Si sufre un miembro, todos los demás sufren con él. Si un miembro es honrado, todos los demás toman parte en su gozo. Ahora bien, vosotros sois el cuerpo de Cristo, y sus miembros cada uno por su parte (San Pablo, 1 Corintios, 12, 26-27)
El jueves, mi sobrina y yo, fuimos a Notre Dame donde coincidimos con el comienzo de la oración de vísperas que presidía el arzobispo de París. Empezó aludiendo al accidente de tren de Santiago. Quiso solidarizarse con el dolor de las familias de los fallecidos, con los accidentados y con todo el pueblo español. Fueron palabras de cariño y llenas de unción. El arzobispo de París pedía a los católicos franceses oraciones por nosotros.
Francia y España, franceses y españoles, hemos vivido (y todavía hoy permanece) en rivalidad. Aliados con la llegada de los borbones al trono español, la invasión napoleónica, primero, y la cuestión sobre Marruecos, después, nos enfrentó. Sin embargo, lo que la lucha política y estratégica puede separar, la fe católica puede unir.
Vivir y celebrar la misma fe une a los pueblos y nos hace solidarios los unos con los otros. Esto es la catolicidad de la Iglesia y la comunión de los santos. Estés donde estés, cuando llegas a un lugar y encuentras una iglesia católica, sabes que estás en tu hogar, que no estás solo.

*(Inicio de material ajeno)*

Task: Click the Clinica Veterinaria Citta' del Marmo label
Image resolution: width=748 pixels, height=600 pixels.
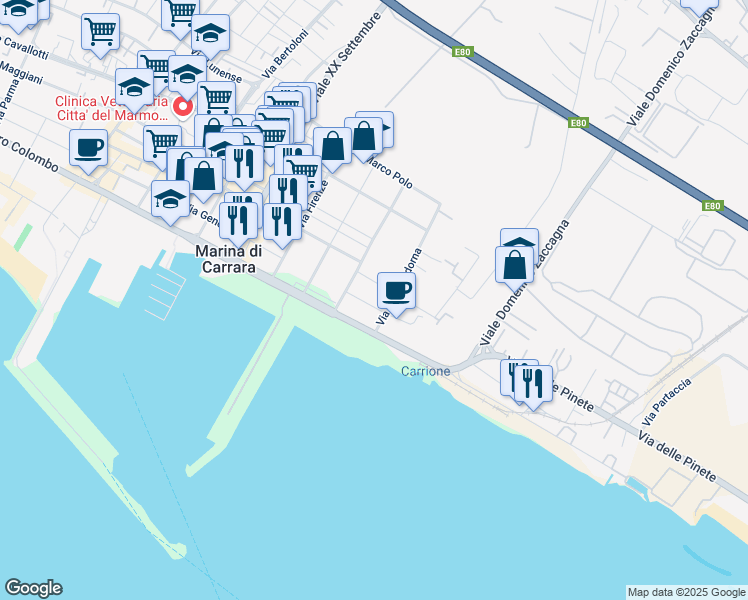Action: click(112, 108)
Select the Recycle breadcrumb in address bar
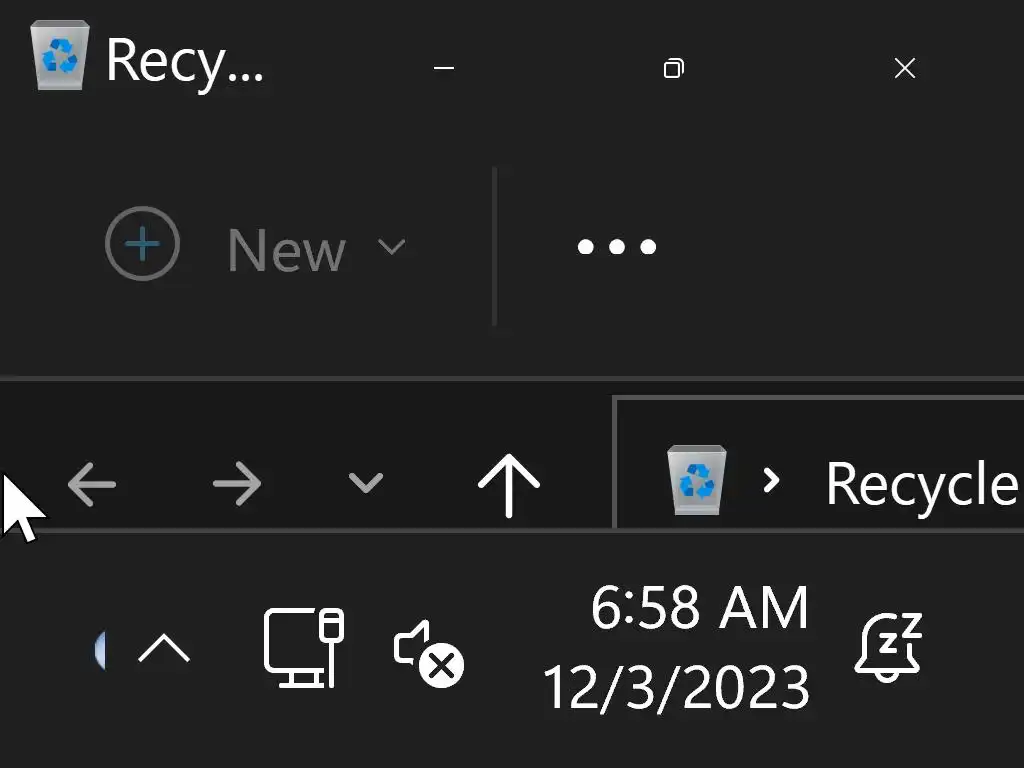1024x768 pixels. coord(920,485)
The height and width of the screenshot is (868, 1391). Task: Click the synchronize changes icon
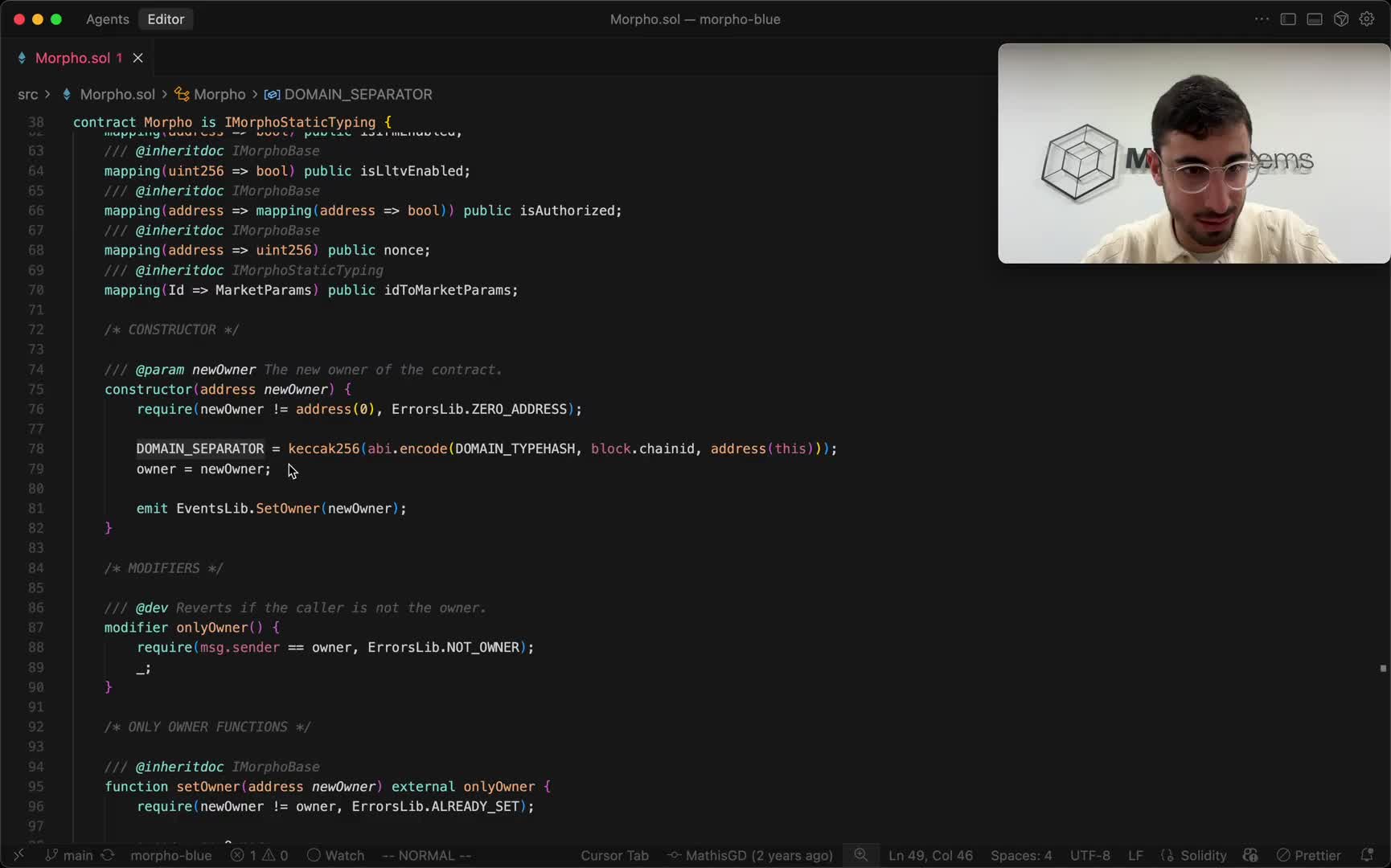tap(108, 855)
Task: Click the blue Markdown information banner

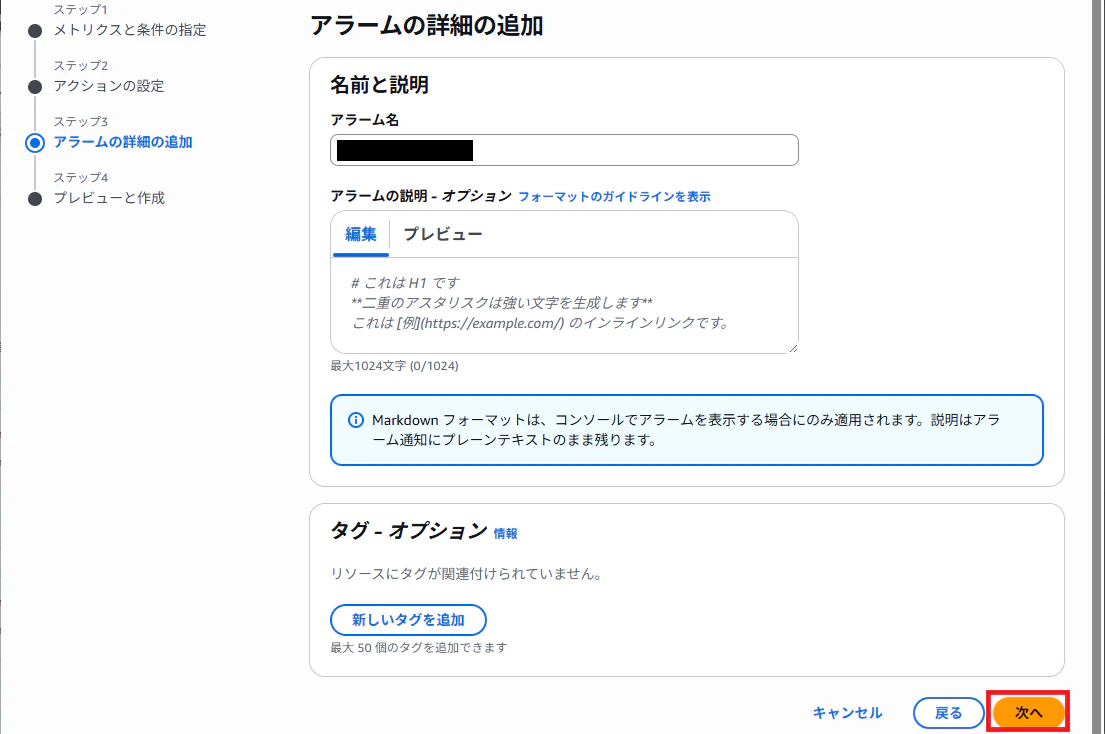Action: click(686, 432)
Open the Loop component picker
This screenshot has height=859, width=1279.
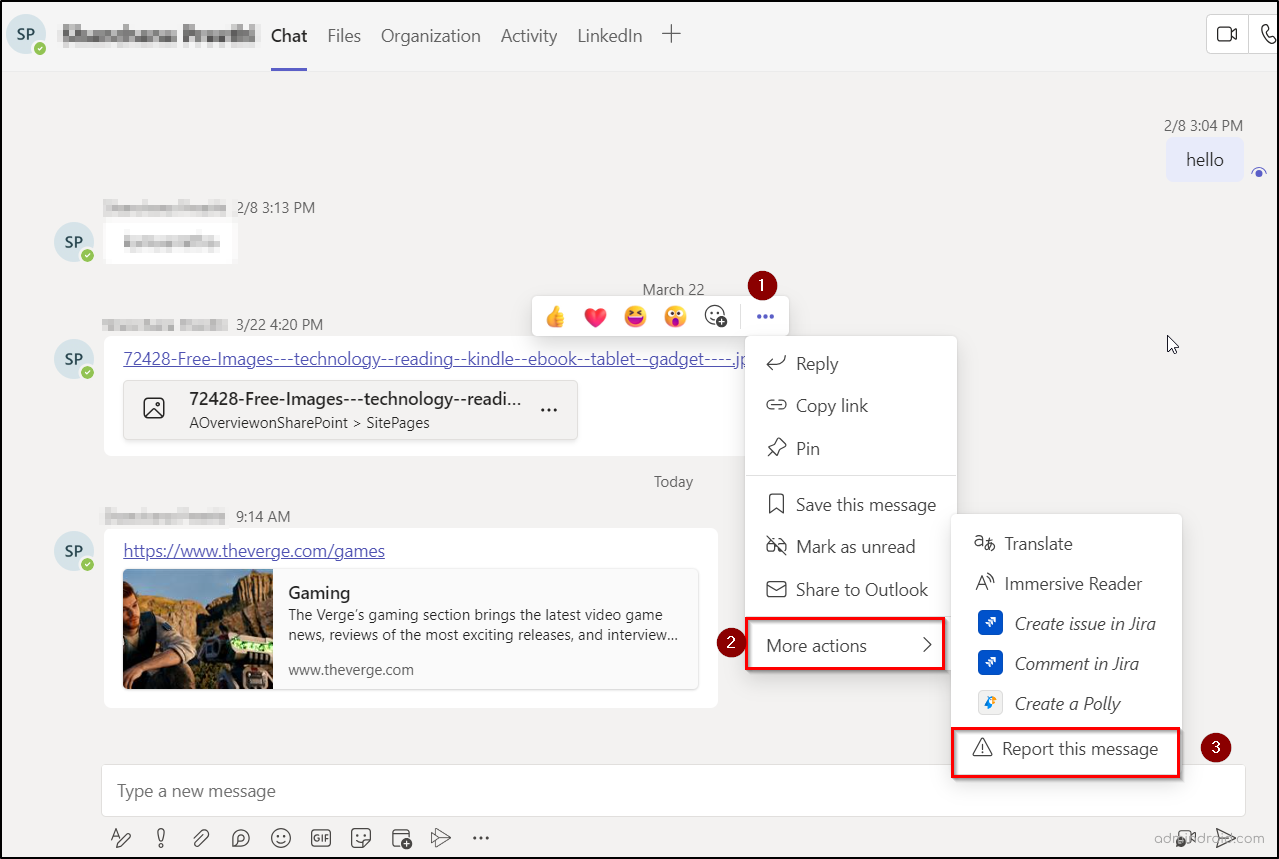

La Iglesia es un Cuerpo. Si un miembro sufre, todos sufren con él. Y es precisamente esta unión, comunión en el Cuerpo de Cristo, lo que nos hace solidarios en el dolor. Se podría decir que nos hace una sola carne, porque al participar de la misma comunión, tengo que salir de mi aislamiento. Paso de un ‘yo’ a un ‘nosotros’.
Y por eso, ante el dolor de los que han sufrido este gravísimo accidente, sean creyentes o no, sea católicos o de cualquier otra confesión, o religión, no digo, eso no es mi problema, sino que nuestro afecto, solidaridad y oraciones está con las víctimas y sus familias.
… en mi oración de comunión tengo que tener siempre presente que de esta manera él me ensambla con todas las otras personas que lo reciben, con el que está próximo a mí (quien posiblemente no me resulta simpático), pero también con aquel que está lejos, en Asia, África, América o en cualquier otro lugar. Al hacerme una sola cosa con él, tengo que aprender a abrirme a los demás y, en consecuencia, a comprometerme con ellos[1].